- _Given problem 1_: From the judgment excerpt, reproduce word for word the passage starting at "12. The plaintiff" and ending at "the repair amount.".

== Extract provided

Whether the plaintiff Respondent produced evidence to prove his claim for material damage to the required standard
11. It is NOT in dispute that the accident happened. Neither is the admission of liability disputed as it evidenced by the consent at 90%:10% in favour of the respondent. It is also not in dispute that the m/v belonging to the respondent sustained damage. The dispute is the extent of the said damage and whether the respondent proved the same.
12. The plaintiff on cross examination, testified that that agreement for repair between himself and the 3rd defendant was oral; he paid for the repairs in instalments but could not remember how many installment he made; that the police visited the accident scene and towed his motor vehicle to the police station where it stayed for some time before he took it for repairs; that he collected it from the garage on 3rd September 2015; that the following payments were made: towing charges of Ksh. 20,000/- as evidenced by a receipt dated 12. 8.2015, ksh.99, 000/= for spares on 20. 8.2015, for spray painting Ksh 75000 paid for receipt dated 12th February 2016 and EFT receipt dated 12. 2.2016 was issued upon completion of the repair amount.

====
== Materials provided

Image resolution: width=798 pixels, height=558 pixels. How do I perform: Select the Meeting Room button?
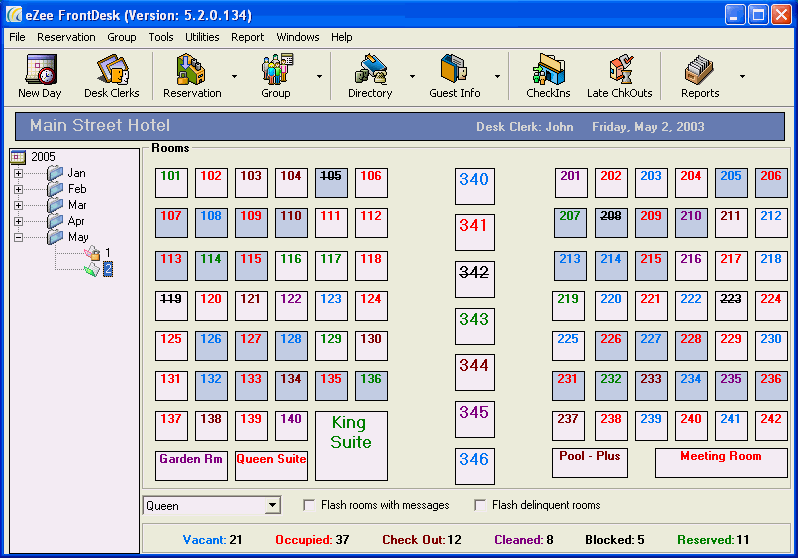pos(721,462)
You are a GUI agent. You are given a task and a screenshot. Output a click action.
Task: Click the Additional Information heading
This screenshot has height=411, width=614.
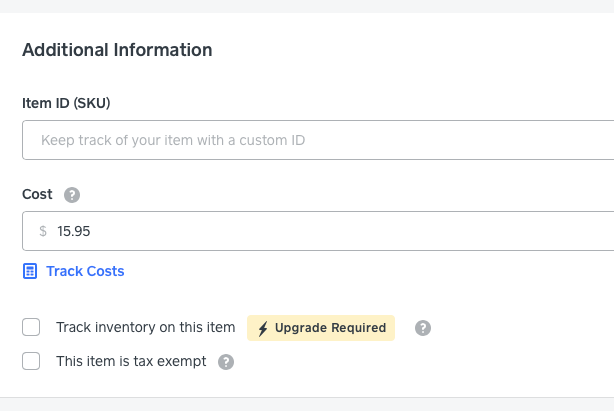[x=117, y=50]
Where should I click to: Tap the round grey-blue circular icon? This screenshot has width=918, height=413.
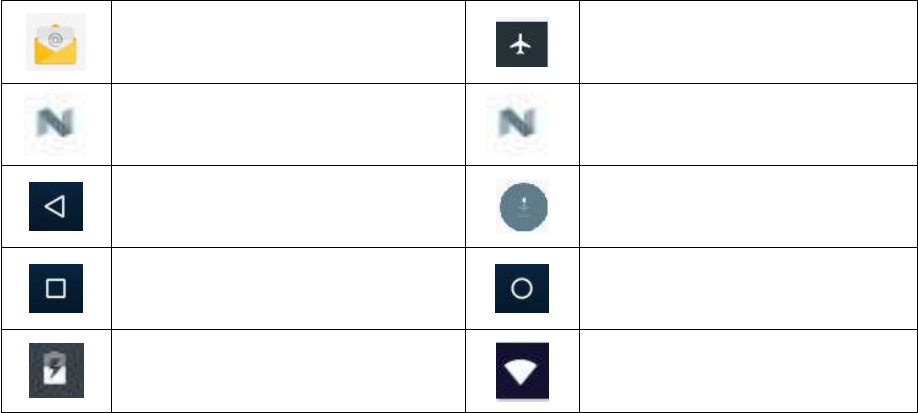pos(523,208)
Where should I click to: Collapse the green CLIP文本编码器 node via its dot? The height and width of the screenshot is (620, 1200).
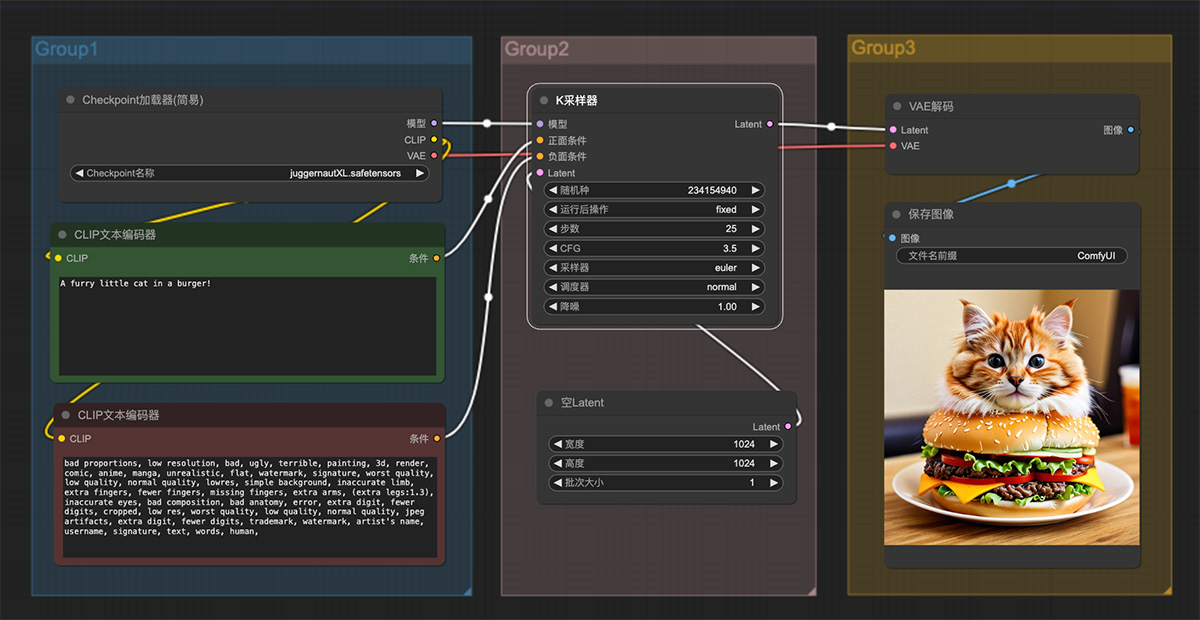tap(62, 235)
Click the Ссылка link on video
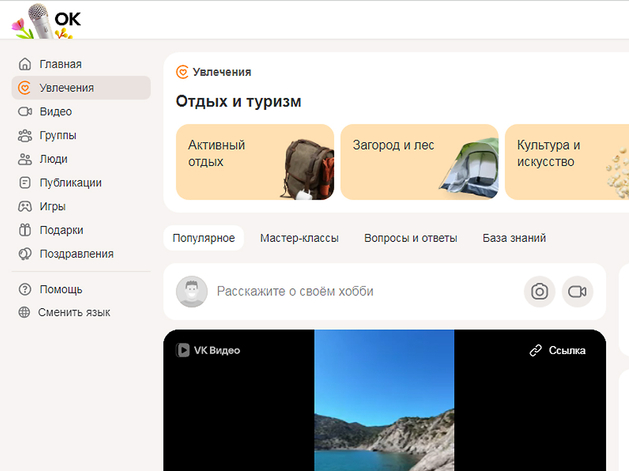Screen dimensions: 629x471 point(558,350)
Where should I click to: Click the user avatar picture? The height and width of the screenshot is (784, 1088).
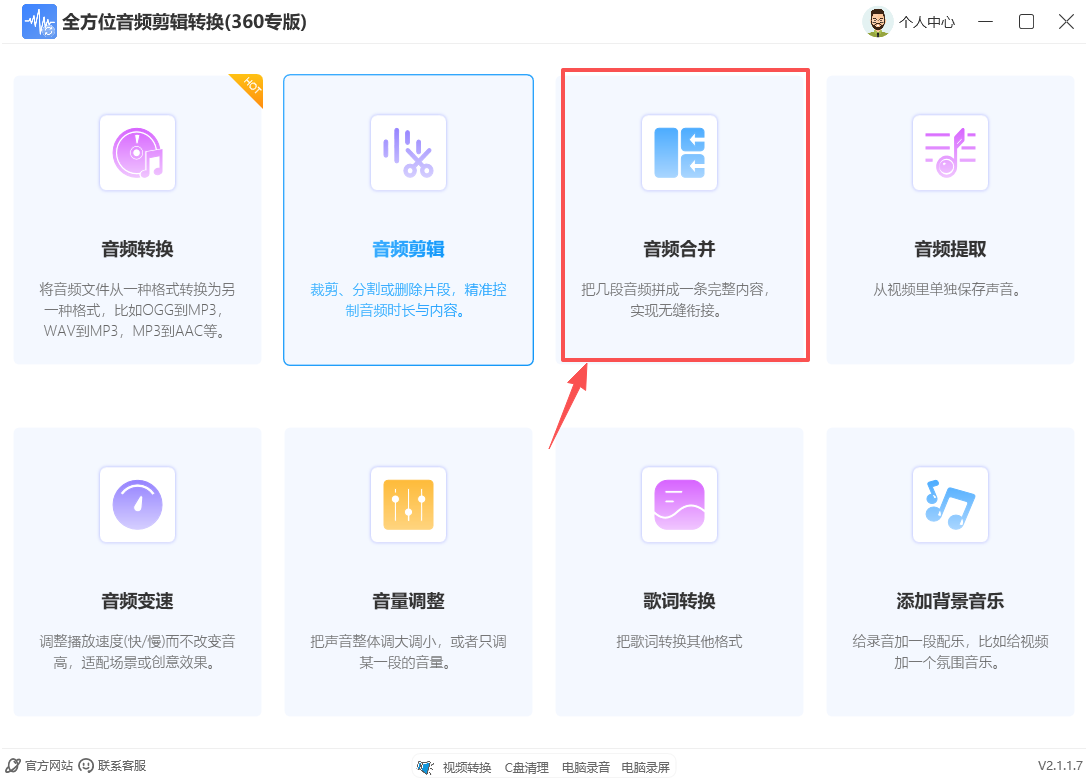point(876,21)
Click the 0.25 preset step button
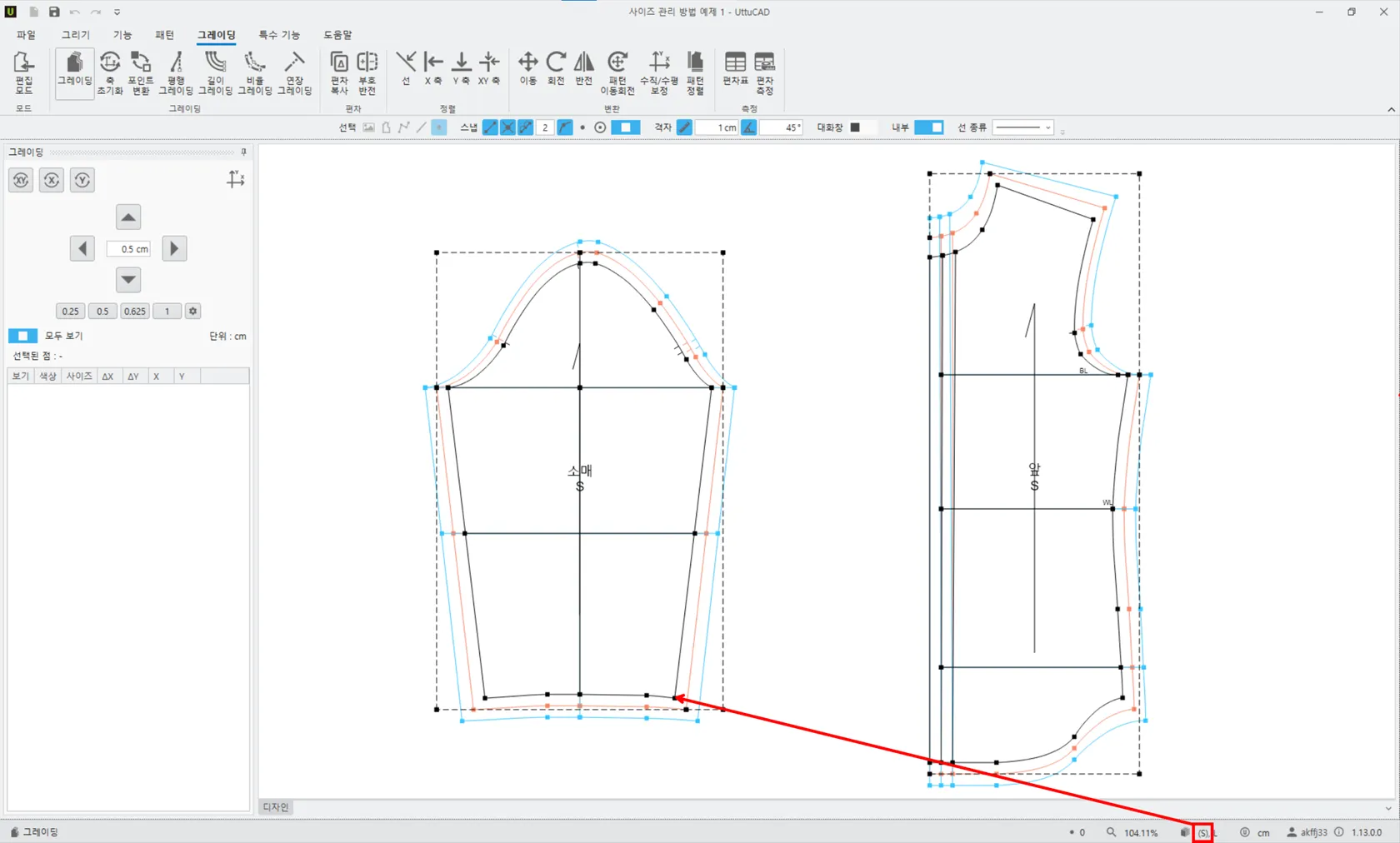Viewport: 1400px width, 843px height. (71, 312)
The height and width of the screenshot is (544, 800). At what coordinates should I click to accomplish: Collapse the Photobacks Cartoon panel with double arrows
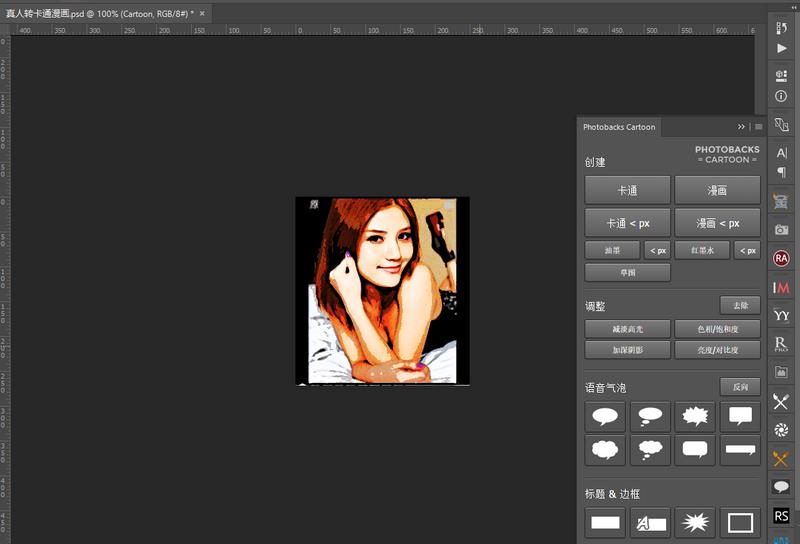[x=741, y=127]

====

- _Given problem 2_: Convert the entries, starting at the line that contains "The height and width of the screenshot is (544, 800)." and ending at the last line of the entries, into a JSON list of strings with one string per line and blank lines omitted. Exclude the pictures.

- _Exercise answer 1_:
12. The plaintiff on cross examination, testified that that agreement for repair between himself and the 3rd defendant was oral; he paid for the repairs in instalments but could not remember how many installment he made; that the police visited the accident scene and towed his motor vehicle to the police station where it stayed for some time before he took it for repairs; that he collected it from the garage on 3rd September 2015; that the following payments were made: towing charges of Ksh. 20,000/- as evidenced by a receipt dated 12. 8.2015, ksh.99, 000/= for spares on 20. 8.2015, for spray painting Ksh 75000 paid for receipt dated 12th February 2016 and EFT receipt dated 12. 2.2016 was issued upon completion of the repair amount.

- _Exercise answer 2_:
[
  "The height and width of the screenshot is (544, 800). At what coordinates should I click to accomplish: Collapse the Photobacks Cartoon panel with double arrows",
  "[x=741, y=127]"
]